2011-06-29 15 views
10

W ramach złożonego zadania muszę obliczyć matrix cofactors. Zrobiłem to w prosty sposób, używając tego nice code for computing matrix minors. Tu jest mój kodu:Przyspieszenie kodu Pythona do obliczania kofaktorów macierzy

def matrix_cofactor(matrix): 
    C = np.zeros(matrix.shape) 
    nrows, ncols = C.shape 
    for row in xrange(nrows): 
     for col in xrange(ncols): 
      minor = matrix[np.array(range(row)+range(row+1,nrows))[:,np.newaxis], 
          np.array(range(col)+range(col+1,ncols))] 
      C[row, col] = (-1)**(row+col) * np.linalg.det(minor) 
    return C 

Okazuje się, że ten kod kofaktorem matryca jest wąskim gardłem, i chciałbym, aby zoptymalizować fragment kodu powyżej. Wszelkie pomysły, jak to zrobić?

+0

Generalnym wąskim gardłem jest napisanie wąskiego gardła w C. Czy jest tu jakiś tunicianin? – Evpok

+0

Chcesz wyjaśnić, dlaczego musisz obliczyć "kofaktory"? Czy byłoby to możliwe po prostu uniknąć tego i spróbować znaleźć bardziej proste rozwiązanie swojego problemu? Nawet jeśli zastosujesz się do sugestii "okropnej", to i tak nie osiągniesz takiego przyspieszenia, co może być możliwe podczas interpretowania problemu z "właściwego kąta" (jeśli to możliwe). Dzięki – eat

+0

@eat, nie można ich uniknąć. To zbyt skomplikowane, aby wyjaśnić tutaj ... –

Odpowiedz

13

Jeśli macierz jest odwracalna, kofaktor związany jest z odwrotności:

def matrix_cofactor(matrix): 
    return np.linalg.inv(matrix).T * np.linalg.det(matrix) 
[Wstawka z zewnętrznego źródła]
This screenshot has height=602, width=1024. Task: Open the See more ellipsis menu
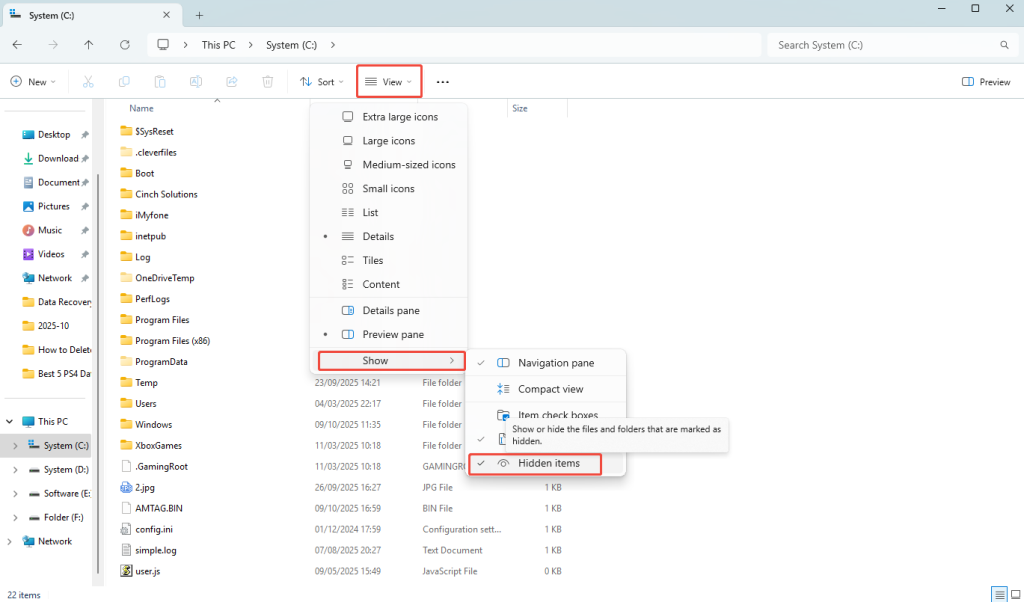point(443,82)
To daje duże speedups (~ 1000x do 50x50 matryce). Główny powód jest fundamentalny: jest to algorytm O(n^3), podczas gdy ten oparty na pomniejszym detekcie to O(n^5).

To prawdopodobnie oznacza, że ​​również dla nieuszkodzonych matryc istnieje pewien sprytny sposób obliczenia kofaktora (tj. Nie używaj wzoru matematycznego, którego używasz powyżej, ale jakiejś innej równoważnej definicji).


Jeśli trzymać się z podejścia opartego det, co można zrobić, jest następujący:

Większość czasu wydaje się być wydane wewnątrz det. (Aby to sprawdzić, sprawdź: line_profiler) Możesz spróbować przyspieszyć tę część, łącząc Numpy z Intel MKL, ale poza tym niewiele można zrobić.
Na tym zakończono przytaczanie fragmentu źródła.